Hal tersebut mengemuka dalam diskusi kebudayaan yang menghadirkan para ahli sejarah dan arkeologi, yang mengungkap bahwa wilayah Sulawesi, termasuk Parigi Moutong, memiliki keterkaitan erat dengan jalur peradaban manusia dan migrasi budaya lintas negara.
Pamong Budaya, Muhammad Taufan, menegaskan pentingnya pemahaman sejarah bagi masyarakat, khususnya generasi muda.
“Kami telah melakukan diskusi sejarah untuk menjelaskan mengapa penting mempelajari budaya dan sejarah kita sendiri sebagai bagian dari jati diri,” ujar Taufan di Parigi, Rabu (22/04/2026).
Dalam forum tersebut, arkeolog Iksam memaparkan bahwa Sulawesi merupakan bagian dari jalur migrasi Austronesia yang menyebar ke berbagai wilayah Asia Tenggara hingga Pasifik.
Hal ini terlihat dari kesamaan bahasa dan budaya dengan sejumlah negara seperti Filipina dan Thailand.
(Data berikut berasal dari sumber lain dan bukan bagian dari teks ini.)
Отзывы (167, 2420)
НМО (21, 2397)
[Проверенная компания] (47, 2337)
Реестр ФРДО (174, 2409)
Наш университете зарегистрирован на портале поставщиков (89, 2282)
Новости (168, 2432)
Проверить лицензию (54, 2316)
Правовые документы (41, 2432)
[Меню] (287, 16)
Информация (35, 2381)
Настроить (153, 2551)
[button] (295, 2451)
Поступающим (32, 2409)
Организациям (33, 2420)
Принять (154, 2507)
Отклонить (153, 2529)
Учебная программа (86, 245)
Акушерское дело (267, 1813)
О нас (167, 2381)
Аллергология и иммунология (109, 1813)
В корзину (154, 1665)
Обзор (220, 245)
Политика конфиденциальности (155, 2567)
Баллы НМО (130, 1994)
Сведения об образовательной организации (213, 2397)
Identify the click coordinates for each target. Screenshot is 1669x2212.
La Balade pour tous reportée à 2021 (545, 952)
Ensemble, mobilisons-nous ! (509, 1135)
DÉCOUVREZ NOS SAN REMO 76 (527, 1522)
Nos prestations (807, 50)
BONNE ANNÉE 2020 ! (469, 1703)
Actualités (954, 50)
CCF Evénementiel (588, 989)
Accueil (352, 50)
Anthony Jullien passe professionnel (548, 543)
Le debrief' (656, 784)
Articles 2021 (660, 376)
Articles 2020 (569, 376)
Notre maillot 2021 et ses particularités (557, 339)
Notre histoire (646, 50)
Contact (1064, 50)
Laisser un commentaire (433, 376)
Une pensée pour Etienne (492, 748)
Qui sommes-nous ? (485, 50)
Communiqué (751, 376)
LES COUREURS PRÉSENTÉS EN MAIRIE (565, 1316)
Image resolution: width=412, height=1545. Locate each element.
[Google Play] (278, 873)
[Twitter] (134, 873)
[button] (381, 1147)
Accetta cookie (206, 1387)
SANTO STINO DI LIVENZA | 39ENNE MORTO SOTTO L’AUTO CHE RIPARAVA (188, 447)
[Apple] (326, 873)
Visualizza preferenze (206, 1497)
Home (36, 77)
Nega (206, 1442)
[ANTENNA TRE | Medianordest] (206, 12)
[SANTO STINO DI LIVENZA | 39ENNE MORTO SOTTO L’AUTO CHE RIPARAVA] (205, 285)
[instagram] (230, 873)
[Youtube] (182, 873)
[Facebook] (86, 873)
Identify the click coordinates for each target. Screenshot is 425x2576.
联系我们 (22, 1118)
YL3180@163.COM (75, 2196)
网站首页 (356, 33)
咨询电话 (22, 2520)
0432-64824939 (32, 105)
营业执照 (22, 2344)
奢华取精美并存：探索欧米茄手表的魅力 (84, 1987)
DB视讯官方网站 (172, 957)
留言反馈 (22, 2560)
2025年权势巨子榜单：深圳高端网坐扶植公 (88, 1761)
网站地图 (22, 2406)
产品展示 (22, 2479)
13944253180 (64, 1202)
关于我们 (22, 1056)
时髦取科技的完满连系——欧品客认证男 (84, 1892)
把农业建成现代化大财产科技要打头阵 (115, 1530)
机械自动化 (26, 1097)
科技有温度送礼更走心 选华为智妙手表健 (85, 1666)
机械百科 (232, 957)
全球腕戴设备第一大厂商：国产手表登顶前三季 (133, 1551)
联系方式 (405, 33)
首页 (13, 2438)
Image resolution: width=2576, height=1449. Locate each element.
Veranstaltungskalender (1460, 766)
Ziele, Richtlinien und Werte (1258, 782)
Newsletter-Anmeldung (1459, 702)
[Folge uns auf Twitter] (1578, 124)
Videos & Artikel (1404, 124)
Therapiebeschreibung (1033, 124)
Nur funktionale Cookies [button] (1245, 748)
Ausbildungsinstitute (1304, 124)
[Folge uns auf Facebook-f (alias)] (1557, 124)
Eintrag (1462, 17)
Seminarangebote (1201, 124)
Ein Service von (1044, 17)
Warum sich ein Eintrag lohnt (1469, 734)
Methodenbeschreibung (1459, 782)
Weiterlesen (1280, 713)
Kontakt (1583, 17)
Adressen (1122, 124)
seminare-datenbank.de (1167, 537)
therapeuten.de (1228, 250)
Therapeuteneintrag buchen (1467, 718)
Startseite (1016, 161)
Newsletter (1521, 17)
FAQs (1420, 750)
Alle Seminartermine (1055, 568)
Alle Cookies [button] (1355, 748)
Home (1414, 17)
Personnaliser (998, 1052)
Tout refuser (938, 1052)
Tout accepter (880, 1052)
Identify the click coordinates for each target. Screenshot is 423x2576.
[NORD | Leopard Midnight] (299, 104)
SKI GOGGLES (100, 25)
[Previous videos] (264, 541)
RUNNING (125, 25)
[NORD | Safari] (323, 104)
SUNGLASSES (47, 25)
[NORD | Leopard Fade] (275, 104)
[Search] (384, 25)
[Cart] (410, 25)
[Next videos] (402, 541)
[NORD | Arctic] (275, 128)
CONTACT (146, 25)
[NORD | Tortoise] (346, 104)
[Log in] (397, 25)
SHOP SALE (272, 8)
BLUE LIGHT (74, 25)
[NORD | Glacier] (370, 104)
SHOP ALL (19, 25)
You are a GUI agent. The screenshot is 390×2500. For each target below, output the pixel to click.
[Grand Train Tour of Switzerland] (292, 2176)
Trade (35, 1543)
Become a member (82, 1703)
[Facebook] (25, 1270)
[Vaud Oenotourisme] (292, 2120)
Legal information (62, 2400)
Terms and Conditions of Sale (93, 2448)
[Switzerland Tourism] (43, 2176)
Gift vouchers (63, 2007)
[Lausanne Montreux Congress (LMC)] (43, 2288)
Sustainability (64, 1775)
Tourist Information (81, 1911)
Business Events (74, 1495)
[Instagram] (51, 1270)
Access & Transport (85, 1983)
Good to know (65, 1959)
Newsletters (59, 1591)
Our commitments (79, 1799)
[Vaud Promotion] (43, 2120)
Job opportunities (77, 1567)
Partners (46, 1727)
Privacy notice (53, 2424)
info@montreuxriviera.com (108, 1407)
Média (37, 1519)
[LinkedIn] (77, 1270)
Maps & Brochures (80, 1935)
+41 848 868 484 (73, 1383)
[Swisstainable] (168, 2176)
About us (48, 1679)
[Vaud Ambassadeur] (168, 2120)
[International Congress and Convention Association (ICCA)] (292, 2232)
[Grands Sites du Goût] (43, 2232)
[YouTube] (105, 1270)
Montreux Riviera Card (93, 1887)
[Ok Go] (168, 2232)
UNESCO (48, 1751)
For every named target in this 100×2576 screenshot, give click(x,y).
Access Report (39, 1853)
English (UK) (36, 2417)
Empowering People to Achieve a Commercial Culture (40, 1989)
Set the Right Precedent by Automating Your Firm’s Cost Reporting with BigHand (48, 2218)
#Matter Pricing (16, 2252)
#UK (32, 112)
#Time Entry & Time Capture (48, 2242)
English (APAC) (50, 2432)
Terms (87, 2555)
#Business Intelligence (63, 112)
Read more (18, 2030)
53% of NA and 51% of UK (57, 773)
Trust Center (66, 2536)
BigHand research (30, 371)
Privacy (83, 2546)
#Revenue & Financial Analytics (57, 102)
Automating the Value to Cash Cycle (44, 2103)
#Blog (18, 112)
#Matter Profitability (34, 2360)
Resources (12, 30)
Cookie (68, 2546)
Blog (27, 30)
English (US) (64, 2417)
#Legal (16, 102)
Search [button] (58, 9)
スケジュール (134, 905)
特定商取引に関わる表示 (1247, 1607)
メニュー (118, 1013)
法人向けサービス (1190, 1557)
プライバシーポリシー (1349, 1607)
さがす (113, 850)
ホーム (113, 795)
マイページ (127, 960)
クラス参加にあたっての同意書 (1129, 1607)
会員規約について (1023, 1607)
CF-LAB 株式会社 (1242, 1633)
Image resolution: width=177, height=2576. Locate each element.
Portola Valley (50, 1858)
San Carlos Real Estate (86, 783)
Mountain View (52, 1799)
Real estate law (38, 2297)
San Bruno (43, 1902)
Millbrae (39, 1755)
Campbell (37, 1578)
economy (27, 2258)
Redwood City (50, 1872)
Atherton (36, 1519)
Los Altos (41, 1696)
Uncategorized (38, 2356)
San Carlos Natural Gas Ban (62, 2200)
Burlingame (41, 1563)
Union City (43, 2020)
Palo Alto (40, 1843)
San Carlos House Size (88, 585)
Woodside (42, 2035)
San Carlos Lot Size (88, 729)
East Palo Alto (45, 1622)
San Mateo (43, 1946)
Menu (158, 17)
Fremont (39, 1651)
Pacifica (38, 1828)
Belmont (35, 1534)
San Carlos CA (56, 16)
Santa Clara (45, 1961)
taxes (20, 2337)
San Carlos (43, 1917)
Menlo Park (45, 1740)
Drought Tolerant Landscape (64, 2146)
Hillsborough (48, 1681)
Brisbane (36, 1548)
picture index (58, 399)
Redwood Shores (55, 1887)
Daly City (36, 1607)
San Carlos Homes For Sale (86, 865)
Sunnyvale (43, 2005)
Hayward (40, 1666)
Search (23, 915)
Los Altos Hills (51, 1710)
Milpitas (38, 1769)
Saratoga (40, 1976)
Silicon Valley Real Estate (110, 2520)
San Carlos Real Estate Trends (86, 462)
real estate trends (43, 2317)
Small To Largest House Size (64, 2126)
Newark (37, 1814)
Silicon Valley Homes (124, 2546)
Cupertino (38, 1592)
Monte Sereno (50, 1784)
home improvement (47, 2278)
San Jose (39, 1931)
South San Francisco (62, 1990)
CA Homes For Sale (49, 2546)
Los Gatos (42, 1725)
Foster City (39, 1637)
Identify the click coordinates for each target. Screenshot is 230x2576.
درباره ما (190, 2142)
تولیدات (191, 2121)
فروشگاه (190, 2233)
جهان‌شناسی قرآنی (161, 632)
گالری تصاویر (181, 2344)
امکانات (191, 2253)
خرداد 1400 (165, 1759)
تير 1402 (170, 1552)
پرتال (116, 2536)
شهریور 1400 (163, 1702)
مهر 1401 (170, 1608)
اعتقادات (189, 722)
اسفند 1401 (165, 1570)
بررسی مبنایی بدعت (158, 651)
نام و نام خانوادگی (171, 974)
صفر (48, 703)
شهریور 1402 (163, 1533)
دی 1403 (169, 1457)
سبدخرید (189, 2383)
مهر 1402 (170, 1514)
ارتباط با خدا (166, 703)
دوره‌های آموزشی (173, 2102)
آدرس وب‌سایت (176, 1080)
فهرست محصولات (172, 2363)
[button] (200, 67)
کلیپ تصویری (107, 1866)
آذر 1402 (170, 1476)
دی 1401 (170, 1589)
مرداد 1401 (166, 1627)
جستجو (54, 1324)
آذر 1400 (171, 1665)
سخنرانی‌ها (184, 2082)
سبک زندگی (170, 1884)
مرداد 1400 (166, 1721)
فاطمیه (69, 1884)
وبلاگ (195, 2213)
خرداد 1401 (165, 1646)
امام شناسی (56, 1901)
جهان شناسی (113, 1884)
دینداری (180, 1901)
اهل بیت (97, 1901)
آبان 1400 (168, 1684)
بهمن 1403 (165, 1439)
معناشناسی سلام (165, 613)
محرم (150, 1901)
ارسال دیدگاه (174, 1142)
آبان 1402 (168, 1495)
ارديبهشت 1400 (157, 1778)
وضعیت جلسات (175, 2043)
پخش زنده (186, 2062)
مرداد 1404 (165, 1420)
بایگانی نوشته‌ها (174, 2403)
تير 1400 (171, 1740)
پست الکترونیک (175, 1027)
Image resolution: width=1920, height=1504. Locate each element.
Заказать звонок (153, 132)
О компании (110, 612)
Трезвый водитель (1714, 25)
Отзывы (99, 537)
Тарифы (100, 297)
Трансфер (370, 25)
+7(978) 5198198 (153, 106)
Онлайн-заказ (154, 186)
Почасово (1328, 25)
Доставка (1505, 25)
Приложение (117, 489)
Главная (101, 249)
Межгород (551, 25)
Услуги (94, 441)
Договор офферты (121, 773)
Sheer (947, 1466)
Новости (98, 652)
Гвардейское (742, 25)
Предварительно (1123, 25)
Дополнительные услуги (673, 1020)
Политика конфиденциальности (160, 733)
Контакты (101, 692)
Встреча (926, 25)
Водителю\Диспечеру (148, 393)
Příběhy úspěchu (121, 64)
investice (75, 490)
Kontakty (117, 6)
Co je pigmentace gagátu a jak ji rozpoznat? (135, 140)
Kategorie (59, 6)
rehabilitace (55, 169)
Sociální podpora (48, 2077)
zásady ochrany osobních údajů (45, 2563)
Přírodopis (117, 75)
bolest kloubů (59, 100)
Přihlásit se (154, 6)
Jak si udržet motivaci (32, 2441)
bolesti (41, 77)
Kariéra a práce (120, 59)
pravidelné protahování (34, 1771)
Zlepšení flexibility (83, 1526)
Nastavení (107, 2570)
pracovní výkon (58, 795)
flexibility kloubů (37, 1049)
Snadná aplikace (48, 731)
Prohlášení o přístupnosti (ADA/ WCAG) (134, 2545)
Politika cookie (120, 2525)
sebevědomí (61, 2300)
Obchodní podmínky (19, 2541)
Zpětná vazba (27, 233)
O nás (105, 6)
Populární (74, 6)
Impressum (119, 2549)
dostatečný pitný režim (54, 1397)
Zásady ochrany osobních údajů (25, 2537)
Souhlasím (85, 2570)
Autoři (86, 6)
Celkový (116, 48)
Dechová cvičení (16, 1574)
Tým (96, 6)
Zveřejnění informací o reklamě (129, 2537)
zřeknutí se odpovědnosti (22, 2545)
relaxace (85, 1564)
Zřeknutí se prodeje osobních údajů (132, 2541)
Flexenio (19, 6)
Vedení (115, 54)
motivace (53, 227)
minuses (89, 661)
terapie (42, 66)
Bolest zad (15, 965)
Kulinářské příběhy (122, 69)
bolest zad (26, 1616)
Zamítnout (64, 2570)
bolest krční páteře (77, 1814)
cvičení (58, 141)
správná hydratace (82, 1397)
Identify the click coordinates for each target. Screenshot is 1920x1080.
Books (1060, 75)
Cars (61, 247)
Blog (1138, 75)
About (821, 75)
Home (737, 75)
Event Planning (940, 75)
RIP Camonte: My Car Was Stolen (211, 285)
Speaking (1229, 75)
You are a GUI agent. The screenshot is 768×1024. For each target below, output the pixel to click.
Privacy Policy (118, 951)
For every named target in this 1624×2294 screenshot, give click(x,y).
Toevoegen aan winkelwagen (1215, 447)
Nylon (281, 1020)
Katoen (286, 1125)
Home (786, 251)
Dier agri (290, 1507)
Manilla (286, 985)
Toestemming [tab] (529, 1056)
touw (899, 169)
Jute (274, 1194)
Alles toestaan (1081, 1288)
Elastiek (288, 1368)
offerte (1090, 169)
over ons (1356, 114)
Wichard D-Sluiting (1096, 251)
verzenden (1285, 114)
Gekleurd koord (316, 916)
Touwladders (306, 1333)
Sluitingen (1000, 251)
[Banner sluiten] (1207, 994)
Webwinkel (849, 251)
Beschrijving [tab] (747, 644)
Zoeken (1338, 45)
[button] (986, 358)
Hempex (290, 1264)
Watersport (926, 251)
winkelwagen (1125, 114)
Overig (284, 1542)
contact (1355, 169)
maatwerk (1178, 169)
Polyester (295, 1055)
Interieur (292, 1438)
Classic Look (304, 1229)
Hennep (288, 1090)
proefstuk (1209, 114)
“Misalnya, penggunaan kata ‘Ina’ yang berarti ibu, serta kemiripan alat musik tradisional seperti kakula dengan instrumen di luar negeri,” jelasnya.
Keterkaitan budaya juga lanjut Taufan, ditemukan dengan wilayah Mindanao, yang menunjukkan adanya hubungan historis antarwilayah sejak masa lampau.
Bahkan, sejumlah penamaan kampung dan bentuk alat musik memiliki kemiripan yang mencerminkan interaksi budaya yang kuat.
Selain itu, temuan arkeologi berupa lukisan batu di sejumlah wilayah seperti Morowali dan Sulawesi Tenggara memperkuat posisi Sulawesi sebagai salah satu kawasan penting dalam sejarah peradaban manusia purba.
Tak hanya itu, keberadaan situs megalitik seperti Patung Palindo menjadi bukti konkret bahwa wilayah ini memiliki warisan budaya bernilai tinggi yang perlu dijaga dan dilestarikan.
Melalui berbagai temuan tersebut, Disdikbud Parigi Moutong berkomitmen untuk terus meningkatkan literasi sejarah serta mendorong pelestarian budaya sebagai bagian dari pembangunan daerah berbasis kearifan lokal.
“Ini penting agar generasi muda memahami bahwa daerahnya memiliki nilai sejarah besar dan menjadi bagian dari peradaban dunia,” tutupnya.